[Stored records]
>>>>

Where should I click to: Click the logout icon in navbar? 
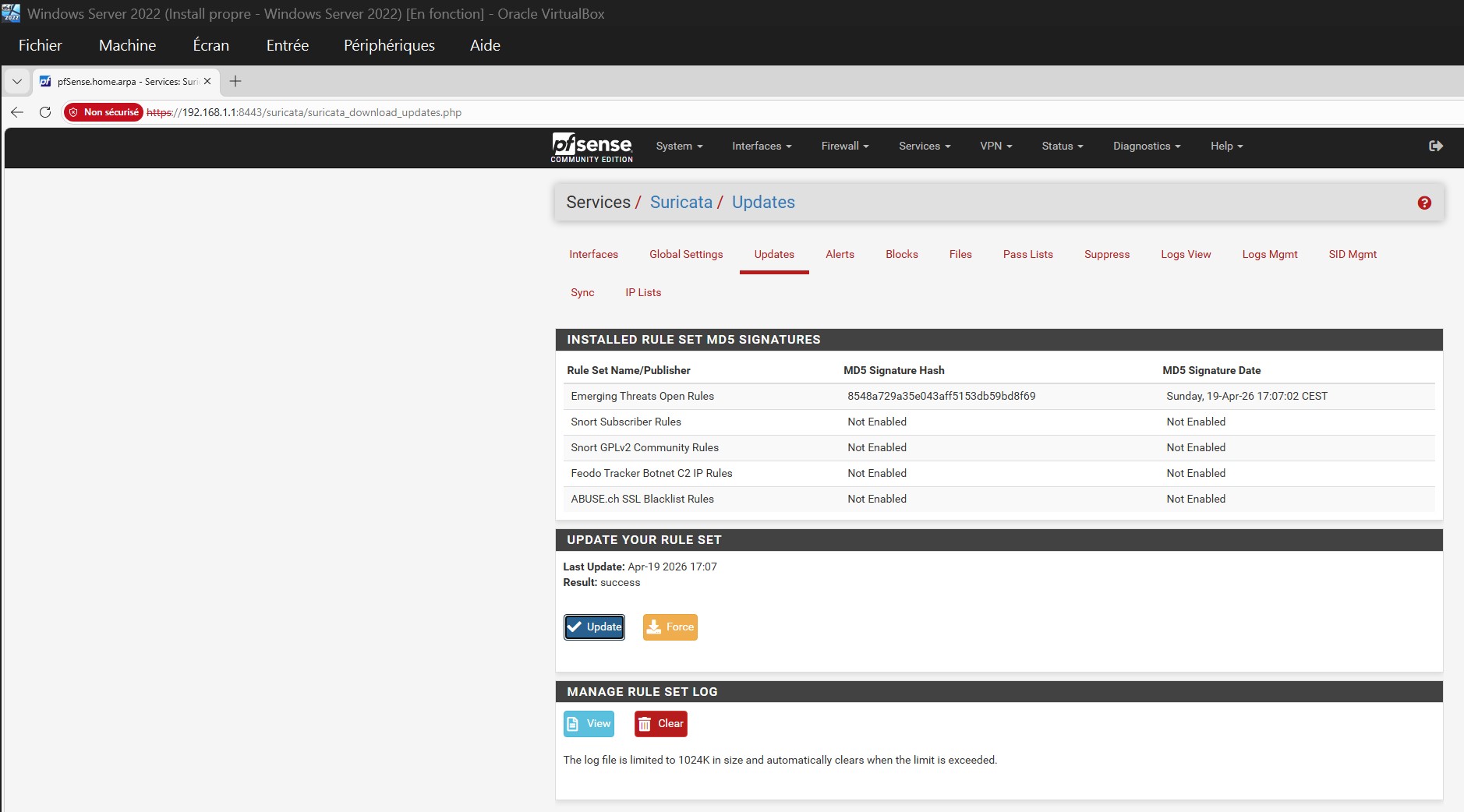(1435, 146)
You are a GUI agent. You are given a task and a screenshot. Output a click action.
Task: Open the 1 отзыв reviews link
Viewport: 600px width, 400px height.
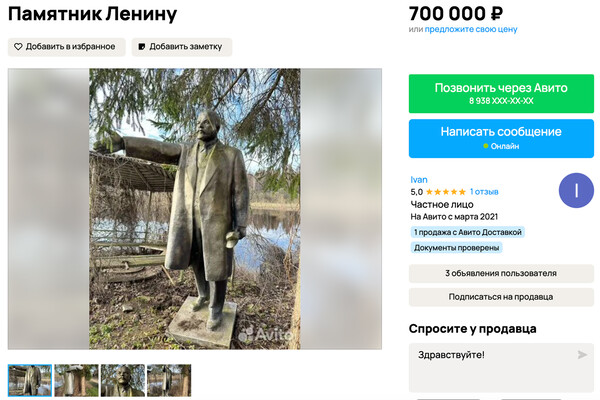pyautogui.click(x=484, y=192)
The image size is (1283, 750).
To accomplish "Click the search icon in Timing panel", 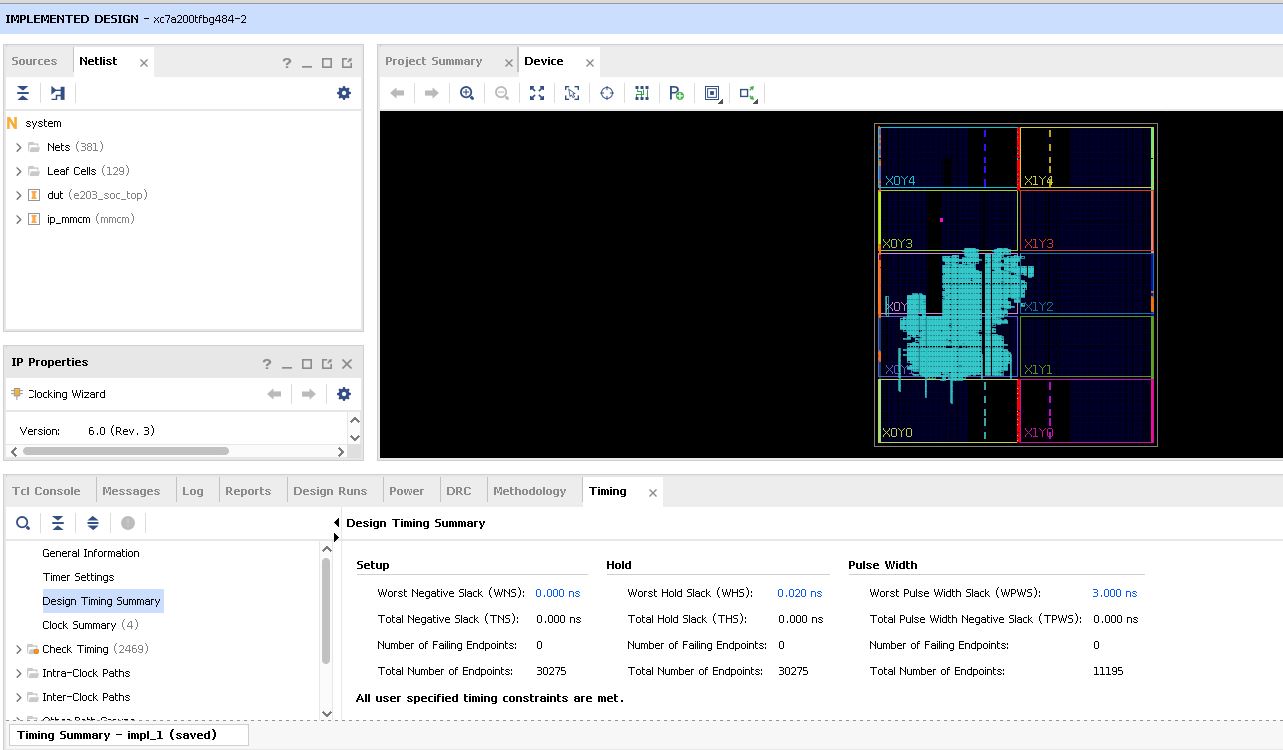I will point(23,523).
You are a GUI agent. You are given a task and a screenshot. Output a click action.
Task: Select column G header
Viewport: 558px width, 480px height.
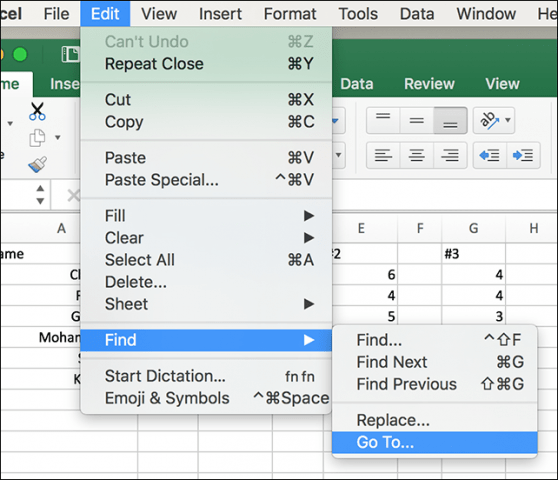[x=473, y=228]
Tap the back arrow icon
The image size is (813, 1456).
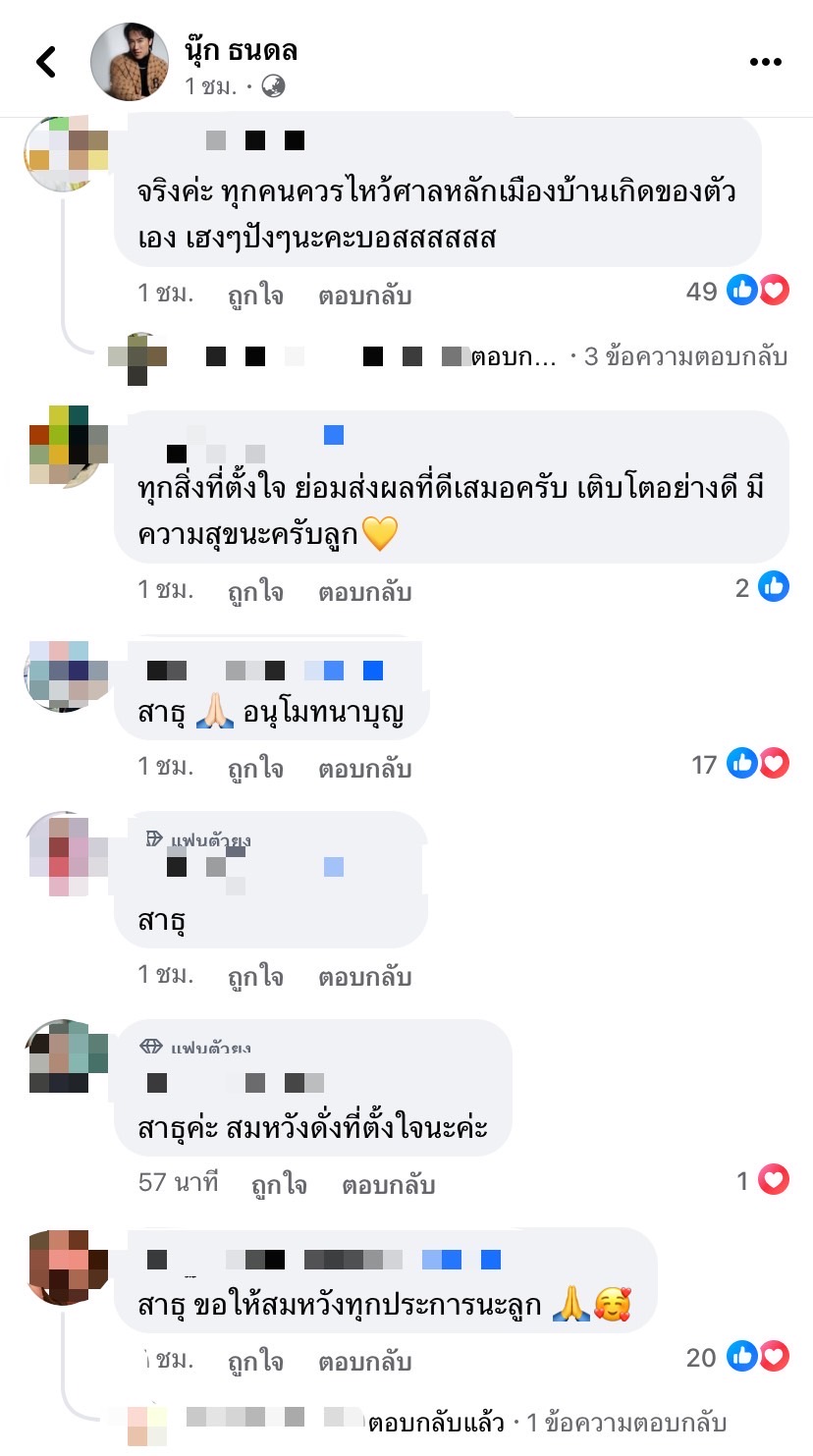[45, 62]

<<<<

▶ [REQUIRED TASK] Shift every coordinate in the answers by 145 and rewrite the records from the line holding "Tap the back arrow icon" through the end of the records, inclusive, requests included. Leave the pictures out.

▶ [THE OUTPUT]
Tap the back arrow icon
The image size is (813, 1456).
[190, 207]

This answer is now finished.